DJKI Tegaskan Penguatan Sistem Royalti Musik, LMK yang Melanggar Terancam Dicabut Izinnya

Direktorat Jenderal Kekayaan Intelektual (DJKI) Kementerian Hukum menegaskan komitmen pemerintah untuk memperkuat aturan sistem royalti musik agar lebih efektif dan akuntabel. Penguatan tersebut diarahkan untuk menciptakan ekosistem musik yang lebih tertib, transparan, serta memberikan kepastian hukum bagi semua pihak, sebagaimana diatur dalam Permenkum No. 27 Tahun 2025.

Direktur Jenderal Kekayaan Intelektual Kementerian Hukum, Hermansyah Siregar, menyampaikan bahwa kebijakan terkait royalti berkaitan erat dengan proses transaksi data, mulai dari pengguna hingga Lembaga Manajemen Kolektif Nasional (LMKN). Dalam skema ini, LMKN disebut menjadi instrumen utama dalam menghitung besaran royalti.

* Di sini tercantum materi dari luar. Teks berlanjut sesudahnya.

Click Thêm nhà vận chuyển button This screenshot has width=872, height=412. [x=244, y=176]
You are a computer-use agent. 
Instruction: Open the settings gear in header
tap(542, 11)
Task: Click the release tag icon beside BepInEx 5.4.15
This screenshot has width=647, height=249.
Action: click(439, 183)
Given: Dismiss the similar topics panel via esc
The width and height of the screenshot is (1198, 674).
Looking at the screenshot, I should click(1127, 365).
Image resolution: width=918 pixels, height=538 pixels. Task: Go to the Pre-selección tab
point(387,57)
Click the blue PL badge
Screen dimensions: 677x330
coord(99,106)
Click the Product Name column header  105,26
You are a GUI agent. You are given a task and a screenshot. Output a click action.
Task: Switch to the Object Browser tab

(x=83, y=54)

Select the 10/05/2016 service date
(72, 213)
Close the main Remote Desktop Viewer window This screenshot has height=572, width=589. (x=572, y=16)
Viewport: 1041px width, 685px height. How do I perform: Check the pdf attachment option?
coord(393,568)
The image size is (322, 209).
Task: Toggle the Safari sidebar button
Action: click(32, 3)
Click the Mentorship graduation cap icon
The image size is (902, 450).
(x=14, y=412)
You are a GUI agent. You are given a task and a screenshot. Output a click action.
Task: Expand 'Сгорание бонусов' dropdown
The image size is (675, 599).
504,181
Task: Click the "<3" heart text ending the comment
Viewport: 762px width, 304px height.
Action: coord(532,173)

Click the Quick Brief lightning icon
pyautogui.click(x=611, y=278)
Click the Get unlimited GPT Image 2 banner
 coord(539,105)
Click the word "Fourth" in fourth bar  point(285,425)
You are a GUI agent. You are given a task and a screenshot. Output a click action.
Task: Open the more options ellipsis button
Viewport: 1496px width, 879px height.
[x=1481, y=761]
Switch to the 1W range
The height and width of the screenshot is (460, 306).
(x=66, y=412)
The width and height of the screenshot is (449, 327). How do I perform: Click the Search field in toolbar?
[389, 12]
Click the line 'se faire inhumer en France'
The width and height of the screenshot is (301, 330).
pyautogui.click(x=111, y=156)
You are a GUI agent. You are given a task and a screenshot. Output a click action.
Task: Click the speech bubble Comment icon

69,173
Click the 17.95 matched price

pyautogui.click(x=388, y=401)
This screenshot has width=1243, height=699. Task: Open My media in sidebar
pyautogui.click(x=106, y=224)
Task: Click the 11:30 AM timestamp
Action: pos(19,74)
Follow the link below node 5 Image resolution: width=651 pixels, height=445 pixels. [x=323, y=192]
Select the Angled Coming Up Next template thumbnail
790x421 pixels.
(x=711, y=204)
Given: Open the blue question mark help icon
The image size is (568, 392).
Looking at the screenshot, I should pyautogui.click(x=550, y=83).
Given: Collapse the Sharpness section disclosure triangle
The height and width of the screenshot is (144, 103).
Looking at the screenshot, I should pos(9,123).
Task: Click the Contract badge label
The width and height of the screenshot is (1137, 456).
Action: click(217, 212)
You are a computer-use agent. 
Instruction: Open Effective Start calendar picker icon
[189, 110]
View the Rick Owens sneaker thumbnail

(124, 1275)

DJKI juga mendorong pelaku usaha dan penyelenggara acara agar tertib melakukan pendataan dan menyampaikannya kepada Lembaga Manajemen Kolektif (LMK). Ke depan, pengelolaan royalti didorong dilakukan secara digital melalui log sheet elektronik guna meningkatkan akuntabilitas.

Selain itu, DJKI bersama LMKN disebut terus memperkuat sistem penggunaan data dan audit data pencipta lagu, termasuk mekanisme distribusi royalti. DJKI menyatakan bahwa apabila terdapat LMK yang tidak tertib dan melanggar aturan, izin operasionalnya dapat dicabut.